La muerte de Paul Newman nos enfrenta a la retrospectiva de uno de los actores más exitosos de su generación. Newman pertenecía a esos actores de camiseta blanca, es decir, esos actores que irrumpieron en los años 50 marcando pectorales y bíceps con ajustadas camisetas blancas en dramas sociales de la época. Newman y Brando eran muy guapos, guapísimos, y se las llevaban a todas de calle porque, además, interpretaban personajes temperamentales. Atrás quedaban actores de aventuras imposibles con personajes de una pieza (Errol Flynn o Douglas Fairbanks) o actores interesantes pero feos de remate (como Humphrey Bogart -gangoso y cabezabuque- o Edward G. Robinson). Los actores del método, que empezaron sus carreras tras la Segunda Guerra Mundial, contaban unas historias diferentes y lo hacían de una manera diferente. Gesticulaban mucho, vivían los personajes que interpretaban con mucha pasión (eso que se llama “meterse mucho en el personaje”) y eran, incluso a la hora de hacer dramas, golfos, descarados y divertidos. Newman y Brando establecieron el nuevo canon del actor de Hollywood, del actor del método, dando paso a varias generaciones futuras de actores: no sólo el retorno de los feos en los años 70 (De Niro, Pacino y Dustin Hoffman), sino el establecimiento de todo un modo de encarar un oficio. Ahí tenemos el caso actual de Daniel Day-Lewis, un enfermo en eso de meterse en el personaje, al que no le importa pillar neumonías, romperse los huesos o que le piquen los escorpiones en el culo si esos sufrimientos los requiere el papel.

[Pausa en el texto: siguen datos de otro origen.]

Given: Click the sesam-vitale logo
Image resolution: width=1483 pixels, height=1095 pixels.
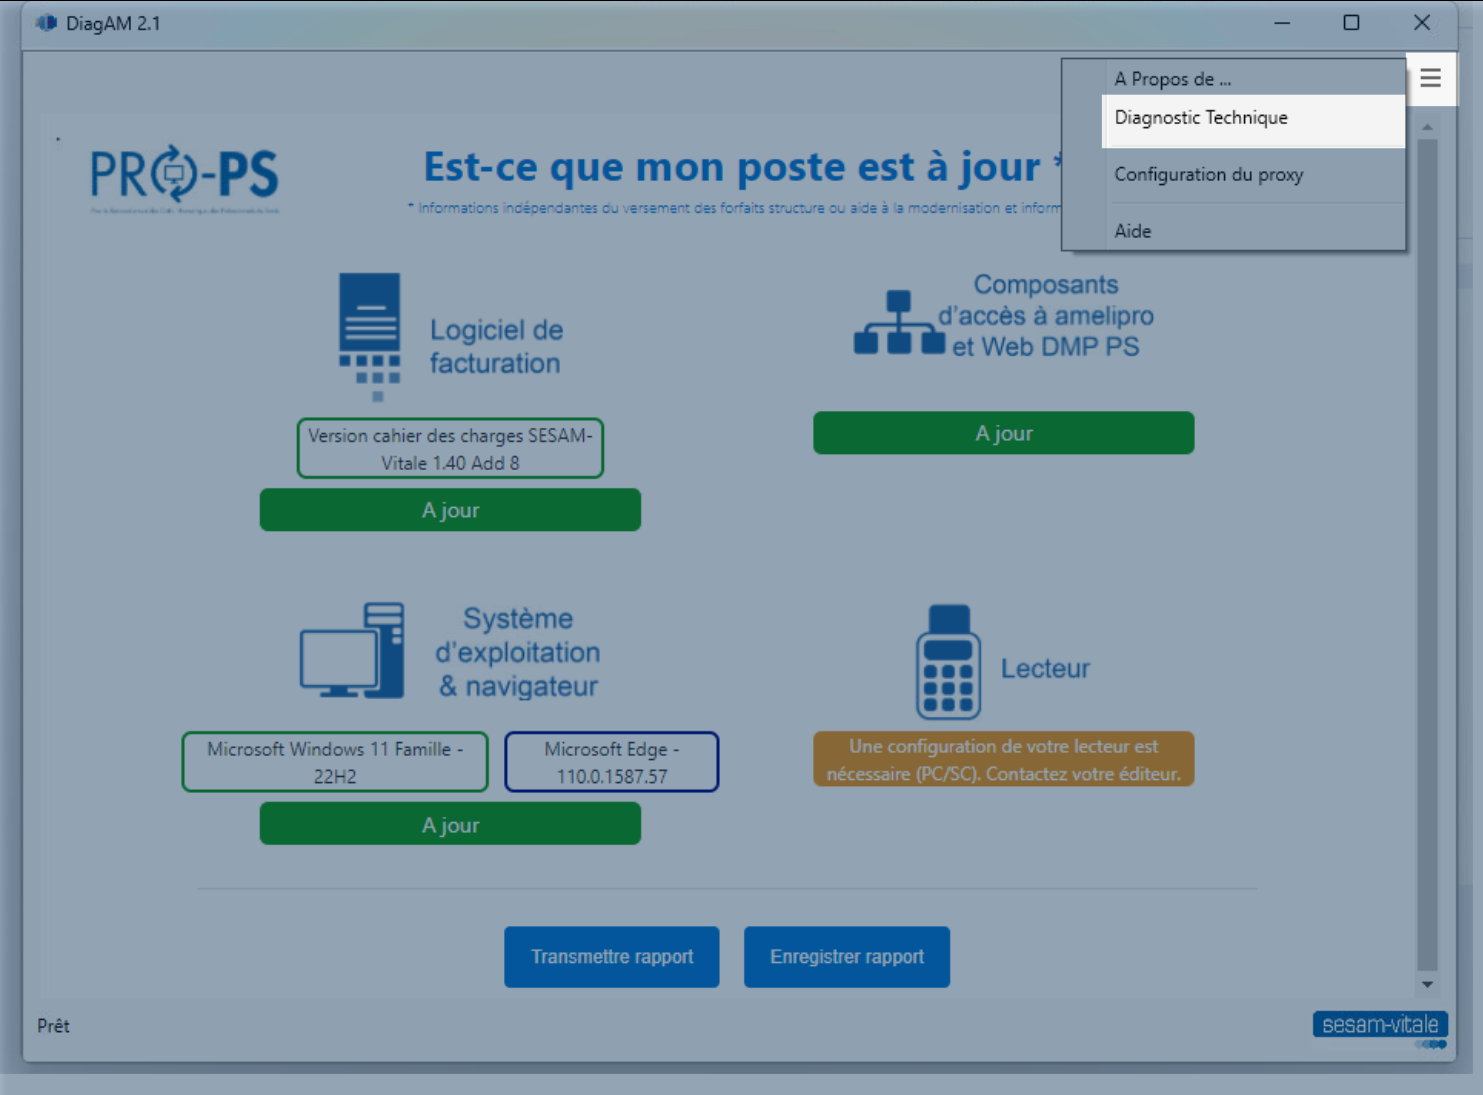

El problema de Newman fue su carácter de pionero, lo que le encasilló muy pronto en una parcela de talento. A ello contribuyó sin duda el desprecio que mostraron algunos directores a su forma de actuar. Tal es el caso de Hitchcock, un director acostumbrado a que sus actores no fueran más que peleles a sus órdenes (de ahí que soltara aquella comparación tan famosa de que los actores son como ganado), que dejó dicho por todas partes que odiaba la forma de actuar y gesticular de Newman. Es normal el recelo, y suponemos que mucha envidia personal habría, dado el carácter de obseso sexual reprimido y acomplejado de Hitchcock (circunstancia bien sabida por todos), que habría de pasarlo muy mal viendo las atenciones que recibiría el atractivo actor de los ojos azules.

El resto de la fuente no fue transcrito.